[Recorded data]
——————

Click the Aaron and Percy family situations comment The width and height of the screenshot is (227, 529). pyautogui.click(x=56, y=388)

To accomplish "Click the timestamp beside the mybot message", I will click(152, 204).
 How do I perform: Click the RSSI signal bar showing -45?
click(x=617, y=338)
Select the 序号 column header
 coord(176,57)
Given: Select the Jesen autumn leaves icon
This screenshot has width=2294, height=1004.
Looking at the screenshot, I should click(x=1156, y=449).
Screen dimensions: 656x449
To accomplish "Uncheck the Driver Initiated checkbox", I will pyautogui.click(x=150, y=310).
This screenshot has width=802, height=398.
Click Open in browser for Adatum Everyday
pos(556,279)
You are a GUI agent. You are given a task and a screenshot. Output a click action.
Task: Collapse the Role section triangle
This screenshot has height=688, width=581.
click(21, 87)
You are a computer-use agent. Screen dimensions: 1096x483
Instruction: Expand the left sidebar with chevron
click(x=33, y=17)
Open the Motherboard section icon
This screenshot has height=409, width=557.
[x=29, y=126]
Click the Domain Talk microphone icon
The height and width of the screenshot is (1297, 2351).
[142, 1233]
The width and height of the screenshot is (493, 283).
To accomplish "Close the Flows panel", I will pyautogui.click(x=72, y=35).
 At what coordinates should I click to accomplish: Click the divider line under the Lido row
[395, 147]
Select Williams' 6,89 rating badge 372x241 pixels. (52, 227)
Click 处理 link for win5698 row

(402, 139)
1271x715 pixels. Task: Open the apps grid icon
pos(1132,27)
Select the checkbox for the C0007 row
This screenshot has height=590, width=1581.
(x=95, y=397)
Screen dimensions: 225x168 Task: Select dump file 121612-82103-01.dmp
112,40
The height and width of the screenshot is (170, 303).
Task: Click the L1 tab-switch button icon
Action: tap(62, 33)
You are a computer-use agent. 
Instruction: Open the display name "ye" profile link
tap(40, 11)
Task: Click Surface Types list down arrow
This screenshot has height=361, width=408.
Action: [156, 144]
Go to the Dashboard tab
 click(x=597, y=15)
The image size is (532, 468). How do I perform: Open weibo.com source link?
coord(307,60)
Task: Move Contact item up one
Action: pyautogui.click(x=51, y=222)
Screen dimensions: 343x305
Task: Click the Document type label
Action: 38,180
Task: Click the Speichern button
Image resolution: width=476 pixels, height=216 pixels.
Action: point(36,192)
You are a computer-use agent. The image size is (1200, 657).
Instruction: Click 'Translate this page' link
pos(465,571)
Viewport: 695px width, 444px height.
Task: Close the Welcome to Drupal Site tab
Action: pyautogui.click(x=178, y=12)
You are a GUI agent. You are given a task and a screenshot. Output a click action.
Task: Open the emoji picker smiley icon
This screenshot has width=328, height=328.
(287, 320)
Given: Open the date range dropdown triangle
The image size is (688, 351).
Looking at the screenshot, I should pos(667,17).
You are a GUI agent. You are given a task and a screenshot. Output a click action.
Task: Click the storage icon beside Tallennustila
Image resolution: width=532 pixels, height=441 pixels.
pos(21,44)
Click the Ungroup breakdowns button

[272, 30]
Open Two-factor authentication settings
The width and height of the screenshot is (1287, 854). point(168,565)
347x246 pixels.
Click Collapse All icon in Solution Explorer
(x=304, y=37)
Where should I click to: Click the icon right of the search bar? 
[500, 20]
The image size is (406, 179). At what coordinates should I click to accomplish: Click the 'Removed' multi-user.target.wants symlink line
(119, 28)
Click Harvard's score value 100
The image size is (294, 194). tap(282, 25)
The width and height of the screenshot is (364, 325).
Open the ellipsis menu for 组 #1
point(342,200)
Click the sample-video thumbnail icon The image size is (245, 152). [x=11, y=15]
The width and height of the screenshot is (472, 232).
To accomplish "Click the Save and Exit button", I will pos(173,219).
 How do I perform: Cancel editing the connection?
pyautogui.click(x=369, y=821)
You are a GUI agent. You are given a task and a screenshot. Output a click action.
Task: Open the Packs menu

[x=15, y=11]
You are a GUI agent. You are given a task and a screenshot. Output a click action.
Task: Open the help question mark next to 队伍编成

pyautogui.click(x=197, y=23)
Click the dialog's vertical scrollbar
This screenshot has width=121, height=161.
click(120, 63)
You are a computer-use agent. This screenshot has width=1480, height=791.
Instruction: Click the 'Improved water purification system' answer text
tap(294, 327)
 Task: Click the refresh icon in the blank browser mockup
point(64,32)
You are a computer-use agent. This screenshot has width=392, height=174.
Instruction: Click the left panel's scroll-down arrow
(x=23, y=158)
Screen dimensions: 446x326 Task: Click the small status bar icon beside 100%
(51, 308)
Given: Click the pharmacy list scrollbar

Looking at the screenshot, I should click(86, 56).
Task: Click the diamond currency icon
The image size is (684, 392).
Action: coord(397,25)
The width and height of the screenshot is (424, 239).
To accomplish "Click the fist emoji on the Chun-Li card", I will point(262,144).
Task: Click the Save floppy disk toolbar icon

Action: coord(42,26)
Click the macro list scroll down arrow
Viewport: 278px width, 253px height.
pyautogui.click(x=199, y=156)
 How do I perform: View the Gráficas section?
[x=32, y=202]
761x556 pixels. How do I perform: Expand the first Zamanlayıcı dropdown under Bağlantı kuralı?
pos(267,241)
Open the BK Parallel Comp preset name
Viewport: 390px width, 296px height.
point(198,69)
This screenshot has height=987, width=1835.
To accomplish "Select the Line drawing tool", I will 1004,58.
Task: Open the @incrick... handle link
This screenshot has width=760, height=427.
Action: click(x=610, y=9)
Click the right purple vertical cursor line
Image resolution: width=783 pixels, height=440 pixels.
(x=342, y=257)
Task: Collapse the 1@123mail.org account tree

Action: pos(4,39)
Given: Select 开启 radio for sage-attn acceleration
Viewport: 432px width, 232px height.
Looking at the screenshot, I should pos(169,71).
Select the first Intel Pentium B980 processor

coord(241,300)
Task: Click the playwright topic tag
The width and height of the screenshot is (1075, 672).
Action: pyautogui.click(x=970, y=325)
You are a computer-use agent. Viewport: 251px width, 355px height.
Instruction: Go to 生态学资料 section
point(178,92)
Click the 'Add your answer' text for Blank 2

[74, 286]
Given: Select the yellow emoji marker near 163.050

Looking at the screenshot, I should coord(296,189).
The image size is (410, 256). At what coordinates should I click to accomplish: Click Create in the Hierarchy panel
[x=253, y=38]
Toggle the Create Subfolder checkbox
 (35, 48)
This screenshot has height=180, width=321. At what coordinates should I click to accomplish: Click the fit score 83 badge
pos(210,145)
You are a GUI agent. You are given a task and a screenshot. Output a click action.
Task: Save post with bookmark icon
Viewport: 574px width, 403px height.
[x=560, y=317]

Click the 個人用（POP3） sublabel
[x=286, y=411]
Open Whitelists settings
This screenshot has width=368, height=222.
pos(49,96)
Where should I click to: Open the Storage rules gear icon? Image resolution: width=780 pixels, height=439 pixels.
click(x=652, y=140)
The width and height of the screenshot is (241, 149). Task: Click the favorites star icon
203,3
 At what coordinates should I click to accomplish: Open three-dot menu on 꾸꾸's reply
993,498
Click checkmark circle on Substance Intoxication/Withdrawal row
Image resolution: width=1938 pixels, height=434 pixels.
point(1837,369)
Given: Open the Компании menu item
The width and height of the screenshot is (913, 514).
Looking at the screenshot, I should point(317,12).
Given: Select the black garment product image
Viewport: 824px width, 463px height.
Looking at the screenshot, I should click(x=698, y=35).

——————

Word for word, give the records again.

Click the Aaron and Percy family situations comment The width and height of the screenshot is (227, 529). pyautogui.click(x=56, y=388)

To accomplish "Click the timestamp beside the mybot message", I will click(152, 204).
 How do I perform: Click the RSSI signal bar showing -45?
click(x=617, y=338)
Select the 序号 column header
 coord(176,57)
Given: Select the Jesen autumn leaves icon
This screenshot has width=2294, height=1004.
Looking at the screenshot, I should click(x=1156, y=449).
Screen dimensions: 656x449
To accomplish "Uncheck the Driver Initiated checkbox", I will pyautogui.click(x=150, y=310).
This screenshot has width=802, height=398.
Click Open in browser for Adatum Everyday
pos(556,279)
You are a GUI agent. You are given a task and a screenshot. Output a click action.
Task: Collapse the Role section triangle
This screenshot has height=688, width=581.
click(21, 87)
You are a computer-use agent. Screen dimensions: 1096x483
Instruction: Expand the left sidebar with chevron
click(x=33, y=17)
Open the Motherboard section icon
This screenshot has height=409, width=557.
[x=29, y=126]
Click the Domain Talk microphone icon
The height and width of the screenshot is (1297, 2351).
[142, 1233]
The width and height of the screenshot is (493, 283).
To accomplish "Close the Flows panel", I will pyautogui.click(x=72, y=35).
 At what coordinates should I click to accomplish: Click the divider line under the Lido row
[395, 147]
Select Williams' 6,89 rating badge 372x241 pixels. (52, 227)
Click 处理 link for win5698 row

(402, 139)
1271x715 pixels. Task: Open the apps grid icon
pos(1132,27)
Select the checkbox for the C0007 row
This screenshot has height=590, width=1581.
(x=95, y=397)
Screen dimensions: 225x168 Task: Select dump file 121612-82103-01.dmp
112,40
The height and width of the screenshot is (170, 303).
Task: Click the L1 tab-switch button icon
Action: tap(62, 33)
You are a computer-use agent. 
Instruction: Open the display name "ye" profile link
tap(40, 11)
Task: Click Surface Types list down arrow
This screenshot has height=361, width=408.
Action: [156, 144]
Go to the Dashboard tab
 click(x=597, y=15)
The image size is (532, 468). How do I perform: Open weibo.com source link?
coord(307,60)
Task: Move Contact item up one
Action: pyautogui.click(x=51, y=222)
Screen dimensions: 343x305
Task: Click the Document type label
Action: 38,180
Task: Click the Speichern button
Image resolution: width=476 pixels, height=216 pixels.
Action: point(36,192)
You are a computer-use agent. The image size is (1200, 657).
Instruction: Click 'Translate this page' link
pos(465,571)
Viewport: 695px width, 444px height.
Task: Close the Welcome to Drupal Site tab
Action: pyautogui.click(x=178, y=12)
You are a GUI agent. You are given a task and a screenshot. Output a click action.
Task: Open the emoji picker smiley icon
This screenshot has width=328, height=328.
(287, 320)
Given: Open the date range dropdown triangle
The image size is (688, 351).
Looking at the screenshot, I should pos(667,17).
You are a GUI agent. You are given a task and a screenshot. Output a click action.
Task: Click the storage icon beside Tallennustila
Image resolution: width=532 pixels, height=441 pixels.
pos(21,44)
Click the Ungroup breakdowns button

[272, 30]
Open Two-factor authentication settings
The width and height of the screenshot is (1287, 854). point(168,565)
347x246 pixels.
Click Collapse All icon in Solution Explorer
(x=304, y=37)
Where should I click to: Click the icon right of the search bar? 
[500, 20]
The image size is (406, 179). At what coordinates should I click to accomplish: Click the 'Removed' multi-user.target.wants symlink line
(119, 28)
Click Harvard's score value 100
The image size is (294, 194). tap(282, 25)
The width and height of the screenshot is (364, 325).
Open the ellipsis menu for 组 #1
point(342,200)
Click the sample-video thumbnail icon The image size is (245, 152). [x=11, y=15]
The width and height of the screenshot is (472, 232).
To accomplish "Click the Save and Exit button", I will pos(173,219).
 How do I perform: Cancel editing the connection?
pyautogui.click(x=369, y=821)
You are a GUI agent. You are given a task and a screenshot. Output a click action.
Task: Open the Packs menu

[x=15, y=11]
You are a GUI agent. You are given a task and a screenshot. Output a click action.
Task: Open the help question mark next to 队伍编成

pyautogui.click(x=197, y=23)
Click the dialog's vertical scrollbar
This screenshot has width=121, height=161.
click(120, 63)
You are a computer-use agent. This screenshot has width=1480, height=791.
Instruction: Click the 'Improved water purification system' answer text
tap(294, 327)
 Task: Click the refresh icon in the blank browser mockup
point(64,32)
You are a computer-use agent. This screenshot has width=392, height=174.
Instruction: Click the left panel's scroll-down arrow
(x=23, y=158)
Screen dimensions: 446x326 Task: Click the small status bar icon beside 100%
(51, 308)
Given: Click the pharmacy list scrollbar

Looking at the screenshot, I should click(86, 56).
Task: Click the diamond currency icon
The image size is (684, 392).
Action: coord(397,25)
The width and height of the screenshot is (424, 239).
To accomplish "Click the fist emoji on the Chun-Li card", I will point(262,144).
Task: Click the Save floppy disk toolbar icon

Action: coord(42,26)
Click the macro list scroll down arrow
Viewport: 278px width, 253px height.
pyautogui.click(x=199, y=156)
 How do I perform: View the Gráficas section?
[x=32, y=202]
761x556 pixels. How do I perform: Expand the first Zamanlayıcı dropdown under Bağlantı kuralı?
pos(267,241)
Open the BK Parallel Comp preset name
Viewport: 390px width, 296px height.
point(198,69)
This screenshot has height=987, width=1835.
To accomplish "Select the Line drawing tool", I will 1004,58.
Task: Open the @incrick... handle link
This screenshot has width=760, height=427.
Action: click(x=610, y=9)
Click the right purple vertical cursor line
Image resolution: width=783 pixels, height=440 pixels.
(x=342, y=257)
Task: Collapse the 1@123mail.org account tree

Action: pos(4,39)
Given: Select 开启 radio for sage-attn acceleration
Viewport: 432px width, 232px height.
Looking at the screenshot, I should pos(169,71).
Select the first Intel Pentium B980 processor

coord(241,300)
Task: Click the playwright topic tag
The width and height of the screenshot is (1075, 672).
Action: pyautogui.click(x=970, y=325)
You are a computer-use agent. Viewport: 251px width, 355px height.
Instruction: Go to 生态学资料 section
point(178,92)
Click the 'Add your answer' text for Blank 2

[74, 286]
Given: Select the yellow emoji marker near 163.050

Looking at the screenshot, I should coord(296,189).
The image size is (410, 256). At what coordinates should I click to accomplish: Click Create in the Hierarchy panel
[x=253, y=38]
Toggle the Create Subfolder checkbox
 (35, 48)
This screenshot has height=180, width=321. At what coordinates should I click to accomplish: Click the fit score 83 badge
pos(210,145)
You are a GUI agent. You are given a task and a screenshot. Output a click action.
Task: Save post with bookmark icon
Viewport: 574px width, 403px height.
[x=560, y=317]

Click the 個人用（POP3） sublabel
[x=286, y=411]
Open Whitelists settings
This screenshot has width=368, height=222.
pos(49,96)
Where should I click to: Open the Storage rules gear icon? Image resolution: width=780 pixels, height=439 pixels.
click(x=652, y=140)
The width and height of the screenshot is (241, 149). Task: Click the favorites star icon
203,3
 At what coordinates should I click to accomplish: Open three-dot menu on 꾸꾸's reply
993,498
Click checkmark circle on Substance Intoxication/Withdrawal row
Image resolution: width=1938 pixels, height=434 pixels.
point(1837,369)
Given: Open the Компании menu item
The width and height of the screenshot is (913, 514).
Looking at the screenshot, I should point(317,12).
Given: Select the black garment product image
Viewport: 824px width, 463px height.
Looking at the screenshot, I should click(x=698, y=35).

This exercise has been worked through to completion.